Wednesday, November 5, 2008

The Orion Nebula

Orion emerges as the nights grow cold. Nestled in his sword lies a stellar nursery, newborn stars so brilliantly blue-white I expect to hear noise as I gaze in the eyepiece.

The Great Nebula in Orion, a fantastic cloud of glowing hydrogen, lies 1500 light years away; hydrogen atoms excited by the ultraviolet light of infant stars, spitting photons as the hydrogen molecules relax. For over a millennium the photons travel through the emptiness, finally piercing through our atmosphere, then bouncing off my mirror.

1500 years going one direction, an instant in reverse.

The fantastic greenish structure, a green spidery web, a puff of smoke, crosses the eyepiece, moving with the deliberation of an aging ocean-liner, a reminder that I am on a planet that insists on spinning. I feel dizzy, break away from the eyepiece, steadying my gaze on the warm glow of a neighbor's window, trying not to fog up my eyepiece with my breath. It is cold tonight.

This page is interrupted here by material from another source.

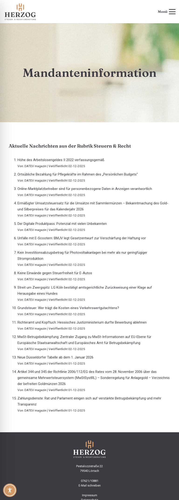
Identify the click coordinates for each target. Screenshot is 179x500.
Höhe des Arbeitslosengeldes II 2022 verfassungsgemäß (60, 160)
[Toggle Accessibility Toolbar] (9, 490)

You can see it naked eye--a blush in Orion's sword, a little cloud, a nebula. Orion rules the wintry skies in the Northern hemisphere. Betelgeuse, the single biggest object I will see as I breathe, lies in the same constellation, a glowing red eye, complemented by the fiery blue of Rigel.

I went to elementary school in the States; I did not know the Great Nebula existed.
I went to high school in the United States, I never looked for the Great Nebula.
In college, I never talked to anyone about the Great Nebula.

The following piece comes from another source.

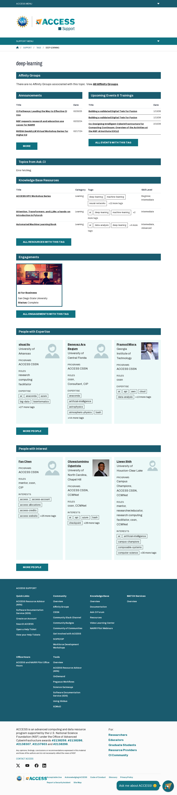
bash (98, 412)
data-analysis (102, 225)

Science gets a little funny about this, but we are all made of stardust. The Earth formed from the remnants of star formation. Man is of the dust, the dust from the stars.

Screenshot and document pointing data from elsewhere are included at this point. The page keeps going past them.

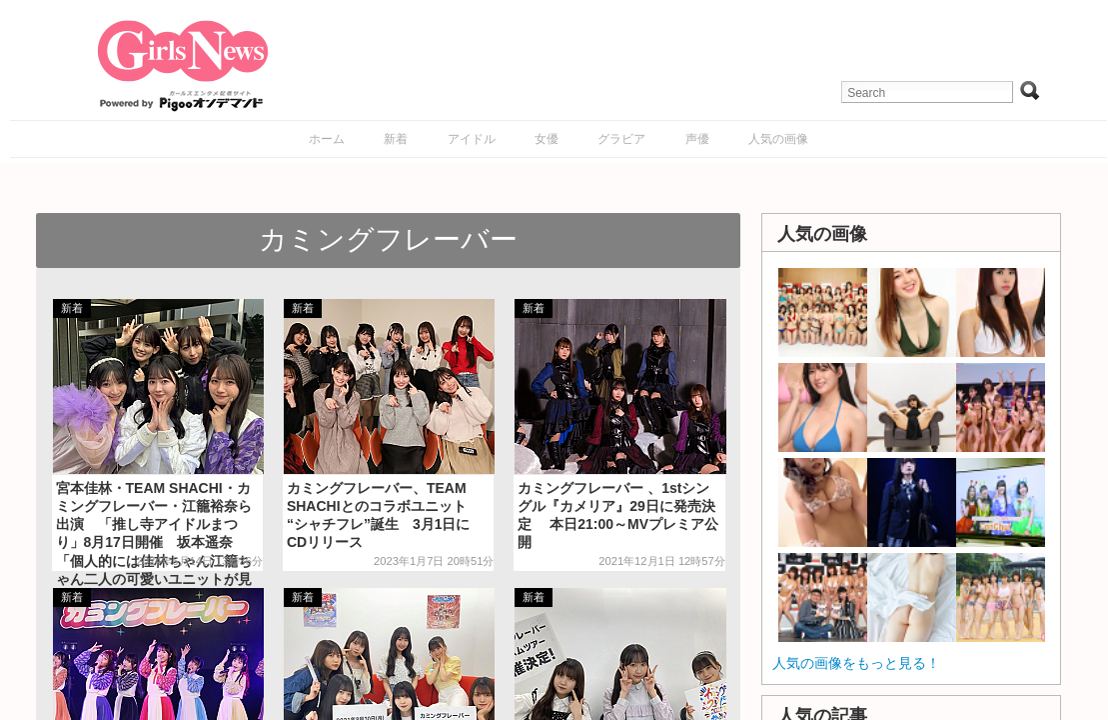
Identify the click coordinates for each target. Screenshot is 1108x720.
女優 (546, 139)
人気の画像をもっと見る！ (856, 663)
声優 (697, 139)
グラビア (621, 139)
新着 (396, 139)
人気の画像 (778, 139)
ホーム (327, 139)
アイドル (472, 139)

(Ah, the crusty words of a cranky Christian? A pagan myth? No, the creation story of modern science...the pieces fit almost too well--the ancients preceding us were wiser than we know.)

Those of you who have gazed upon the Great Nebula know how words fail its description, the haunting glow of unexpected energy, mirroring the source of our creation. For those of you, particularly the young, who have missed the eerie glow, find someone to show it to you.

For all the marvel of words and videos and music and cell phones, some things, though visible, remain beyond our comprehension.